Developing countries and emerging market economies are disproportionately affected by geoeconomic fragmentation. These countries face greater vulnerability due to their heavier reliance on trade as a percentage of GDP, their limited capacity to negotiate favorable bilateral arrangements with larger economies, and their reduced access to knowledge spillovers and technology transfers that have historically accompanied global trade integration. The loss of a functioning, rules-based dispute settlement system removes a critical constraint on protectionist measures and trade-distorting policies, potentially unleashing a cycle of retaliation and counter-retaliation, further destabilising international trade relations.
Conclusion: Toward Restoration or Transformation?
The paralysis of the WTO Appellate Body embodies a fundamental crisis of legitimacy for the rules-based multilateral trading system. While interim mechanisms like the MPIA and underutilised procedures under Article 5 DSU provide some relief, their limited country participation, voluntary nature, and lack of binding precedential authority, they can rather be characterised as transitional measures, not sustainable solutions. These ad hoc arrangements cannot substitute for the comprehensive, universally legitimate dispute settlement architecture that defined the WTO's "crown jewel" era and provided the foundation of relative predictability in international trade relations.
Restoring an impartial, and universally accessible appellate function remains crucial for maintaining the WTO's legitimacy in global economic governance. However, restoration cannot mean simple reconstitution of the Appellate Body in its previous form. The substantive concerns raised by the United States and other members about judicial overreach, procedural discipline, and institutional accountability require considerable attention. Reform proposals must balance competing objectives: maintaining the independence and authority of adjudicators while establishing clearer constraints on interpretation, preserving the binding nature of dispute settlement while allowing appropriate consideration to national regulatory choices and ensuring timely resolution of disputes while providing adequate opportunity for appeal.
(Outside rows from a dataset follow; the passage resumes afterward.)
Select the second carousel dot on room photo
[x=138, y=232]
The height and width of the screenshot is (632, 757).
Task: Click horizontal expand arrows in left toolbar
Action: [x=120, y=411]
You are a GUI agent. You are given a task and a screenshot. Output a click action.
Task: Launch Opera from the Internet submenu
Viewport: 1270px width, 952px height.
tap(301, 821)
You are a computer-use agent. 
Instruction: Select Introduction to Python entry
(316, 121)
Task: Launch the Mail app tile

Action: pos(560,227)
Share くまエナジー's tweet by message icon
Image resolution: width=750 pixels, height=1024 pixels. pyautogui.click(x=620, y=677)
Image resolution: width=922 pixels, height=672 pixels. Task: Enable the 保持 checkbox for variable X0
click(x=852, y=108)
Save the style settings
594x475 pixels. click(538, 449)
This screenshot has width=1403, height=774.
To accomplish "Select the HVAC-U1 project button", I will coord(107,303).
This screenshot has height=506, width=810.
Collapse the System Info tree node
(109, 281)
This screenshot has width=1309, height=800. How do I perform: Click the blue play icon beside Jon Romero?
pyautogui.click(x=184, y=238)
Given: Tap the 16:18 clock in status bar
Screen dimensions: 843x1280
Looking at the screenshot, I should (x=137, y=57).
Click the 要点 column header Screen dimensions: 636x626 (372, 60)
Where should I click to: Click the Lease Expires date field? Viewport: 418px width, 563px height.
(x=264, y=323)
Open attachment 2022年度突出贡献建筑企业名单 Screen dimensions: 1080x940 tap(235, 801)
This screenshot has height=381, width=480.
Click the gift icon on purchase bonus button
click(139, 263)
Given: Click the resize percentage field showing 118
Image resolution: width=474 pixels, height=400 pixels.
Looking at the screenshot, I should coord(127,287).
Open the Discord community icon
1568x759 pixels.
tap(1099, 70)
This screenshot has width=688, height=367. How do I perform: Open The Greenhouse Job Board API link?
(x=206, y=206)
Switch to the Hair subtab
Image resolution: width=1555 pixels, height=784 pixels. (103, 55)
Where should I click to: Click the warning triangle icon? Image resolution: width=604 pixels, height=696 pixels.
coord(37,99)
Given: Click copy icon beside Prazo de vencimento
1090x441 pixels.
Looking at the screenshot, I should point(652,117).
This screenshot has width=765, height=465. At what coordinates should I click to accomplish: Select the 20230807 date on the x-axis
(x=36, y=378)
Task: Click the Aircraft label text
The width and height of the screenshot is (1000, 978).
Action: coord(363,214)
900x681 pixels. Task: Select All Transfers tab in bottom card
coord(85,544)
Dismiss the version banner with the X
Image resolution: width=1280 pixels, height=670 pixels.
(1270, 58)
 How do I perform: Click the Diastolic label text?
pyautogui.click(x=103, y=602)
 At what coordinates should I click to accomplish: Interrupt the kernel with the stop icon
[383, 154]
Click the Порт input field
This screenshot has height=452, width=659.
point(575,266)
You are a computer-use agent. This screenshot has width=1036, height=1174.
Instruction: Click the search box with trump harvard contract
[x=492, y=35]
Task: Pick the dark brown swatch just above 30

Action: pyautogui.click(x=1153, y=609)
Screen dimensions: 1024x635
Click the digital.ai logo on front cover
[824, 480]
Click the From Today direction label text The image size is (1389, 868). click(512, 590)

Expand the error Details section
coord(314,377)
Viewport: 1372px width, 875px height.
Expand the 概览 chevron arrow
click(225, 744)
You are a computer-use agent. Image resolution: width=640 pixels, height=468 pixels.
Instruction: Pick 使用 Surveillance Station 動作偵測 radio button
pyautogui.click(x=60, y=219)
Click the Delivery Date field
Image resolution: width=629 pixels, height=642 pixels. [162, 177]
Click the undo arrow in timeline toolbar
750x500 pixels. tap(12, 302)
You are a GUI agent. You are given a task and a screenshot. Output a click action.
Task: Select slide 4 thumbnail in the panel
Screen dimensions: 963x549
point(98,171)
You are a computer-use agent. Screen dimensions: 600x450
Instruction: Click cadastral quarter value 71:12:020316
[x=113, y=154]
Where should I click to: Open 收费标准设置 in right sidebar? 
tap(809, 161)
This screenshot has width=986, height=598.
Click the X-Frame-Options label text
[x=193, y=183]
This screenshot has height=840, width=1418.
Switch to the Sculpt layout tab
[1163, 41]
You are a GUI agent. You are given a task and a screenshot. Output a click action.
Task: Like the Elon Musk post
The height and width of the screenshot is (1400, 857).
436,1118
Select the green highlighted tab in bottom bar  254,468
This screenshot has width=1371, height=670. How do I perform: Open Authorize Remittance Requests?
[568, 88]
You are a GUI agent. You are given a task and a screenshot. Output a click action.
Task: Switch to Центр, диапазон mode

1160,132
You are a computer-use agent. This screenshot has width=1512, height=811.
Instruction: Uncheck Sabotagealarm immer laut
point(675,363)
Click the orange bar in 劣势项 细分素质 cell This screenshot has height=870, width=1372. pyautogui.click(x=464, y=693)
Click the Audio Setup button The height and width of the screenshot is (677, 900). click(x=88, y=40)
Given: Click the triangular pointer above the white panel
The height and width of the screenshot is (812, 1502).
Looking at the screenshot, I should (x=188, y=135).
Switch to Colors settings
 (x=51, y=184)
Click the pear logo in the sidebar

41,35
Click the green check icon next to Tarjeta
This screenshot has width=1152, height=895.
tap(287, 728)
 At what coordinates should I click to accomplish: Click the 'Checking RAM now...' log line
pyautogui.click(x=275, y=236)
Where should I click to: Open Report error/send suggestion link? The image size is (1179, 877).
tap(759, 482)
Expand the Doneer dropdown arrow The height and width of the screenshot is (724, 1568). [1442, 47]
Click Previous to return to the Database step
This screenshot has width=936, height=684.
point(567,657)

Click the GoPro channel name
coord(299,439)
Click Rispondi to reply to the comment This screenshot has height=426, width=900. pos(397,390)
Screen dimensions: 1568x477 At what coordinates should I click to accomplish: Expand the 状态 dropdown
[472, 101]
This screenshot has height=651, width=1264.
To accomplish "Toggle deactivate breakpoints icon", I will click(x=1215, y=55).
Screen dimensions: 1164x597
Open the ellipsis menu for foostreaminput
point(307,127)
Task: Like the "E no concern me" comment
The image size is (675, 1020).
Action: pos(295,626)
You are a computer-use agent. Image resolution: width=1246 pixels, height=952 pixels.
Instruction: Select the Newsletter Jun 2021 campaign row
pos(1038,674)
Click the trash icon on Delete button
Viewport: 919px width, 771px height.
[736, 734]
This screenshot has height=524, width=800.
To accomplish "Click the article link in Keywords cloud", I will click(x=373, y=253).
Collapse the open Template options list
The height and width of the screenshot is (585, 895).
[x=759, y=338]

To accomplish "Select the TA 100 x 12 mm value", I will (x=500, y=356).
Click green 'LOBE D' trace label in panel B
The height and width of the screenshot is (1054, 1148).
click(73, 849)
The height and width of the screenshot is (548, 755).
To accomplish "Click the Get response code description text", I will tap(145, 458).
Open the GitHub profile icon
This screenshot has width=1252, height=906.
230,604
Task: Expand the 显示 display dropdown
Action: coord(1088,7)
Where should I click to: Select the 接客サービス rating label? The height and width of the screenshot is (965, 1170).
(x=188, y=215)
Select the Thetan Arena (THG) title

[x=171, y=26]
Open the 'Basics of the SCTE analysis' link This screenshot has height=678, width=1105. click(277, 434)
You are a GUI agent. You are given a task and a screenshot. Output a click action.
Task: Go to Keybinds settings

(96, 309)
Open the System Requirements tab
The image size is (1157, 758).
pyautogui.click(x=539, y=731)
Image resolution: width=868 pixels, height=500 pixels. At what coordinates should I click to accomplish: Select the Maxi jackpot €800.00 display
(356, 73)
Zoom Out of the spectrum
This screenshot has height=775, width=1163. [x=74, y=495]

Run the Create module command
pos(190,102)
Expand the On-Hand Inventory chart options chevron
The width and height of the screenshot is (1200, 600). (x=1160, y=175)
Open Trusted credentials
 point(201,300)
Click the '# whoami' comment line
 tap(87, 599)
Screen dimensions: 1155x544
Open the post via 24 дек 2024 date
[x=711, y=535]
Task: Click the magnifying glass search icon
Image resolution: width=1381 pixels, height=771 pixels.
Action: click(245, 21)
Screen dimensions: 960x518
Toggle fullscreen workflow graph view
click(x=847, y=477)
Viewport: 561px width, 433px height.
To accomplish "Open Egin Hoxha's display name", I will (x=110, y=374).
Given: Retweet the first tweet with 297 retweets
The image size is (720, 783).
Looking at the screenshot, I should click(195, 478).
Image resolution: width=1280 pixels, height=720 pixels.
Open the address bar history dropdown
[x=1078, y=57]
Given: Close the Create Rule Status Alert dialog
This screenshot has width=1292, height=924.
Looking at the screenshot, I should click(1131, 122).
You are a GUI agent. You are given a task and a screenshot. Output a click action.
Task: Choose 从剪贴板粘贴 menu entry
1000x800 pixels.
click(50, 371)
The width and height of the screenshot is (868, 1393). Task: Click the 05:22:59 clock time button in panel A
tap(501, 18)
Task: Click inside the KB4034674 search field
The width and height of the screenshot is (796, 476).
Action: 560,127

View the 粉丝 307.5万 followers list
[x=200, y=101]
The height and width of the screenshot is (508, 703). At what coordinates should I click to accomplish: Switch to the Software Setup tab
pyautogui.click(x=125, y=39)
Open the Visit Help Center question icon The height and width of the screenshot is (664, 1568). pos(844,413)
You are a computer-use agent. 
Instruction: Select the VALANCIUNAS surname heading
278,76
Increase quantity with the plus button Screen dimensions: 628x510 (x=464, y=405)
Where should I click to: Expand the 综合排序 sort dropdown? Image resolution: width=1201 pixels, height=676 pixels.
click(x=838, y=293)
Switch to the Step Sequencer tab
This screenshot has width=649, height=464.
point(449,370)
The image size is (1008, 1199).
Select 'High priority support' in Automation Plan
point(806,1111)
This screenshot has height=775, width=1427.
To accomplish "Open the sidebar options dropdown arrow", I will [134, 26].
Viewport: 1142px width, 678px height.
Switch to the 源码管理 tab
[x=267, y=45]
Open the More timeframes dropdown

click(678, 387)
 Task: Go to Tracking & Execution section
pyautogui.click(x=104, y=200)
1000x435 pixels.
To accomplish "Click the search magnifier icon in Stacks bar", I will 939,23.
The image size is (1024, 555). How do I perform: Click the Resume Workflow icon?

Without meaningful structural reforms and renewed engagement by all major members, the multilateral trading system risks further fragmentation and decreased impact, potentially reverting to the power-based dynamics that the WTO was designed to leave behind. The stakes extend beyond trade policy to encompass fundamental questions about the nature of international cooperation, the rule of law in international relations, and the capacity of multilateral institutions to adapt to changing geopolitical realities. The crown jewel of the multilateral trading system has been fractured. Whether it can be repaired, or must be fundamentally redesigned, remains the defining challenge for the WTO in the coming decade.